In an attempt to simplify things, I no longer include pattern
with
Videogrep. And generally speaking I’ve moved on from
pattern
altogether, to the more robust
spaCy, an “industrial-strength” natural
language processing library which is also a pleasure to use.
In this post I’ll explain how to use spaCy
with Videogrep. In doing
so, I’ll also go over some NLP basics, as well as how to use Videogrep as a
Python module, rather than a command-line application.
If you’re unfamiliar with Videogrep, see this tutorial first.
Introduction to spaCy
Note: this is an overly brief section! For more, see spaCy 101, and/or Allison Parrish’s tutorial NLP Concepts with spaCy.
At its core, natural language processing (or NLP) systems allow the computer to “make sense” of human language. NLP tasks might include: determining that a particular set of characters is a word or a sentence; determining that a particular word is a noun, adjective or other part of speech; determining that a word is a “named entity” like a business, place, or person; estimating the similarity between two words or phrases. And so on!
spaCy is a wonderful open source library that allows you to perform the above tasks, and more.
Installation
To install it, open up a terminal and type:
pip3 install spacy
You’ll also need to install a language model. I’ll be using English here, but other models are also available:
python3 -m spacy download en_core_web_sm
Note: I’m using the “small” model which is fast, but less accurate.
Basic Usage
To use spaCy just, load up the library and the model, and then pass it some text to analyze:
import spacy
nlp = spacy.load("en_core_web_sm")
doc = nlp("A spectre is haunting Europe. The spectre of communism.")
for token in doc:
print(token.text, token.pos_, token.tag_)
The output will be:
A DET DT
spectre NOUN NN
is AUX VBZ
haunting VERB VBG
Europe PROPN NNP
. PUNCT .
The DET DT
spectre NOUN NN
of ADP IN
communism NOUN NN
. PUNCT .
doc
is an iterator containing spaCy Token
objects. Each
token is a word or piece of punctuation, annotated with attributes that give you
additional info about that token’s grammatical structure. Here, we’re
printing out the text of each token, along with its coarse-grained
(.pos_
) and fine-grained (.tag_
) part of speech tag.
The possible parts of speech (coarse-grained) are:
- ADJ: adjective
- ADP: adposition
- ADV: adverb
- AUX: auxiliary
- CCONJ: coordinating conjunction
- DET: determiner
- INTJ: interjection
- NOUN: noun
- NUM: numeral
- PART: particle
- PRON: pronoun
- PROPN: proper noun
- PUNCT: punctuation
- SCONJ: subordinating conjunction
- SYM: symbol
- VERB: verb
- X: other
The fine-grained .tag_
annotation provides more specific details, such as
verb form. A full list of those tags
can be found here.
So, if we want to extract all the nouns from a text we can simply select the words
whose .pos_
tag is equal to "NOUN"
:
import spacy
nlp = spacy.load("en_core_web_sm")
doc = nlp("A spectre is haunting Europe. The spectre of communism.")

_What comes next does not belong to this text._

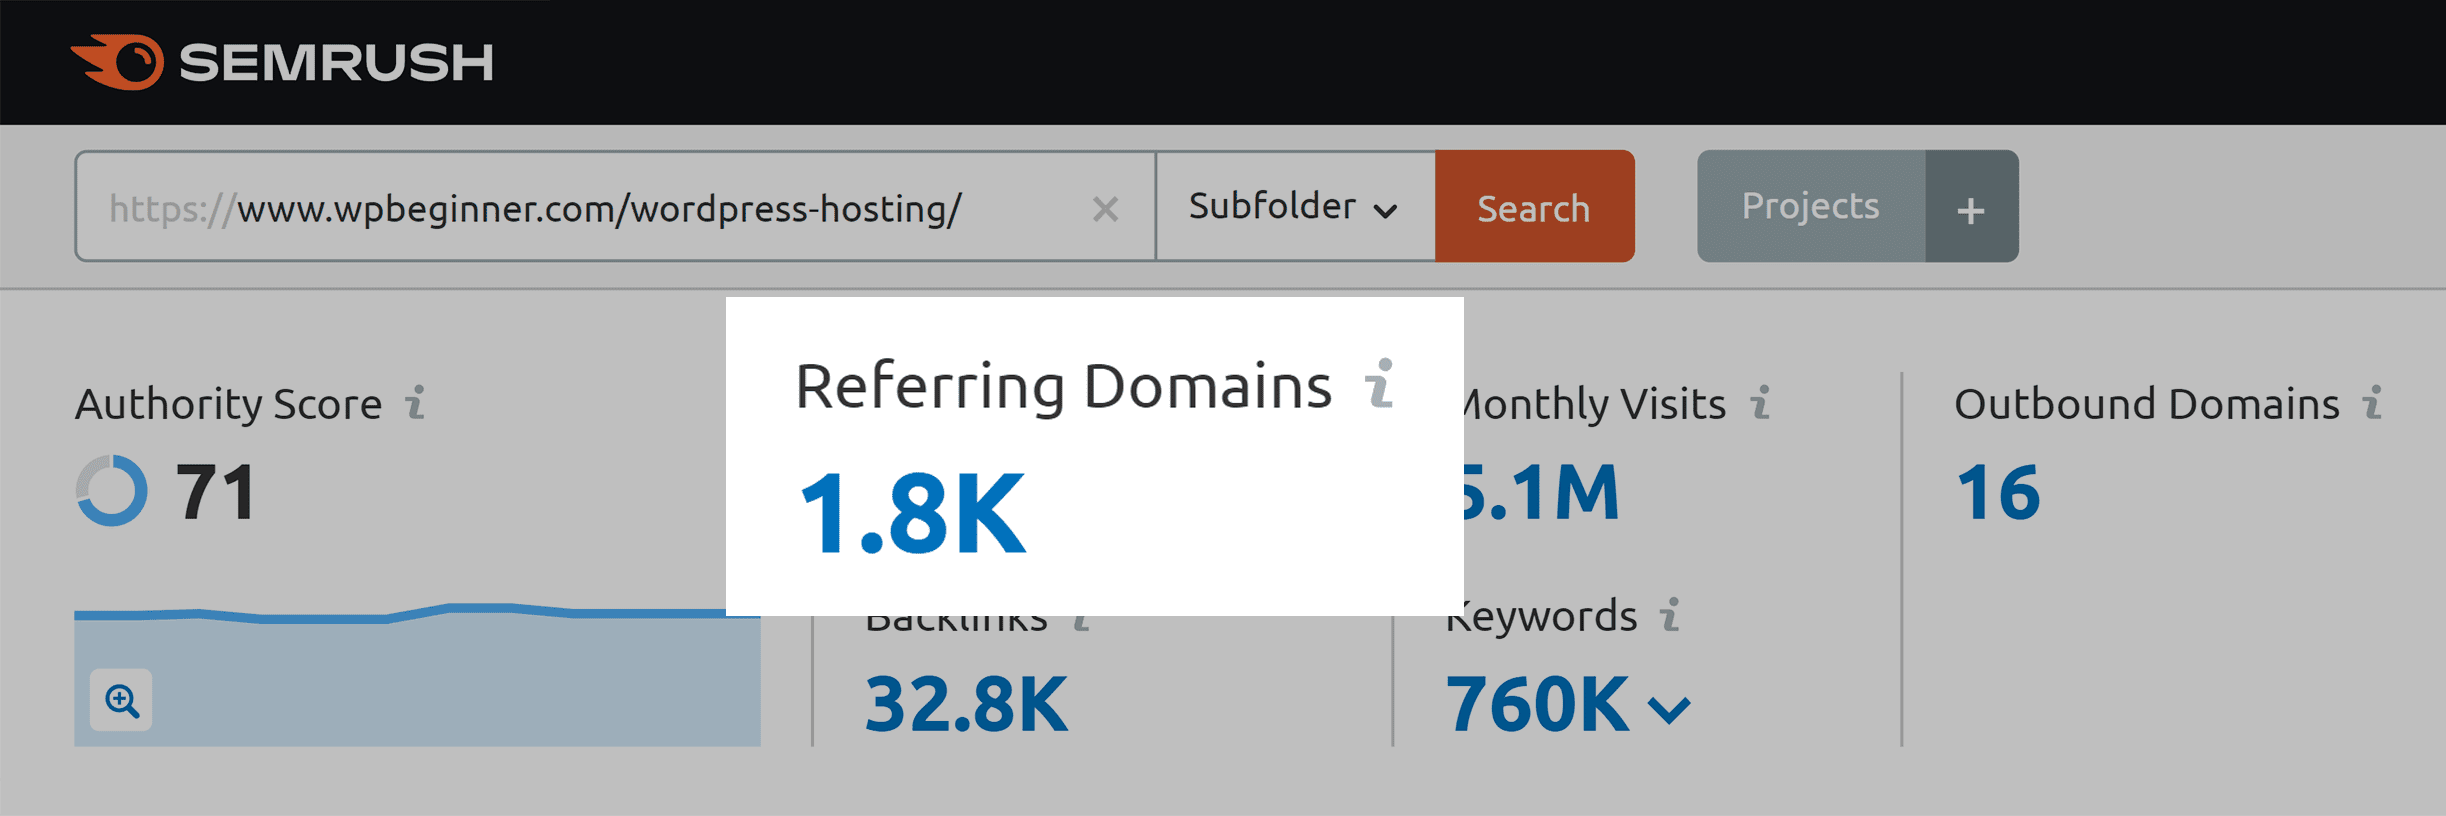Focus the wpbeginner.com URL input field

600,208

nouns = [token.text for token in doc if token.pos_ == "NOUN"]
print(nouns)
The output would be: ['spectre', 'spectre', 'communism']
.
Pattern Matching
spaCy
also has a great system for finding phrases that match specific
grammatical patterns in texts. It’s sort of like regex but for grammar. spaCy
has extensive documentation on their
matcher, as well as an
interactive tool to explore the
matcher rules, so this is, again, just a very brief intro!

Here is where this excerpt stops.